■ Things to do:
[a] Read the passage on literary criticism. Say whether each statement below agrees with it, answering yes or no and quoting the words of the passage that decide it. (i) The passage says psychoanalysis lets the critic act as a temporary therapist. (ii) The passage says there is clear evidence that psycho-literary analysis helps the patient. (iii) The passage says the translating approaches give students knowledge they can take with them.
[b] Carry on the passage about literary criticism from where it stops.

(Beginning of Reading passage)

But de Man need not be singled out here. Rather, virtually every critic or school of criticism that matters has worked to reduce literary experience, vast and varied as it is, into a set of simple terms. They've turned contingent literature into delimiting philosophy (or, one might say, "metaphysics"), which says that there is one mode of happiness, one kind of good, one form of ideal life for everyone.
Salient in the process of transforming literary variety into philosophical uniformity has been psychoanalysis. For psychoanalysis lets the critic become a temporary therapist, diving into the inner life of the work, finding its hidden chambers, telling a story about the work and the author that the author could not herself tell. Now the power of the critic grows exponentially, as he configures himself as the wise analyst and the author as the patient, on the scene for needful therapy. Whatever the benefits of psychoanalysis to living patients who elect to become part of the process—and I think that they can be real—there is nevertheless little indication that psycho-literary analysis does anything for the patient. It does, however, enrich the analyst with no little power.
Why did these approaches, these forms of translation, catch on? For many reasons, not insignificant amo
ng them the teacher's will to power over the texts that she teaches. But these translating approaches work in part because they're good at school. They give the teacher something coherent to teach. They give the students a portable knowledge, something to take away from the scene. And they give them an illusion of potency over works far more potent than they. Current literary analysis allows students to take up the stance of cool complacency that they, and all of us, have become accustomed to from living in a spectatorial culture. The knowing literary-critical stance may be more difficult to achieve than the TV watcher's accustomed disdain, but the two positions are not unrelated. In both, one assumes an unearned and potentially debilitating superiority. We will not have real humanistic education in America until professors, and their students, can give up the narcissistic illusion that through something called theory, or criticism, they can stand above Milton, Shakespeare, and Dante.

(End of Reading passage)
(Beginning of The data)

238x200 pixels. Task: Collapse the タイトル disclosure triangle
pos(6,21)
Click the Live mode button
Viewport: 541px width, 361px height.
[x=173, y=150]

(End of The data)

■ Responses per task:
[a]
(i) Yes: "For psychoanalysis lets the critic become a temporary therapist"
(ii) No: "there is nevertheless little indication that psycho-literary analysis does anything for the patient"
(iii) Yes: "They give the students a portable knowledge, something to take away from the scene."

[b]
If the latter-day Dionysus is the god of humanities entertainment, the new Apollo is the god of humanities analysis, the one who confers power and skills on his devotees. When you hear a literary critic repeating terms over and over, whether they be "ideology" and "class struggle," or "repression" and "neurosis," or "patriarchy" and "oppression," you know that you are in the hands of a writer who is devoted to the soft institutional usurpation of literary power, the better to create other, less varied kinds of writing—and fewer vital options.
Practitioners of all disciplines must promise something, implicitly or overtly. They tell their students that eventually they will possess a certain sort of knowledge. To thrive in a university, a department must promise some kind of desirable prowess, whether it be understanding of the physical world, knowledge of history's laws, or, in this case, a capacity to analyze and describe works of art as though they were species of fauna. We have made literary study fit in, be good at school. But true humanistic study is not geared to generalized, portable truths; it is geared to human transformation. And that is something that catalogues cannot describe and to which the writing of detached literary critical essays is more or less irrelevant.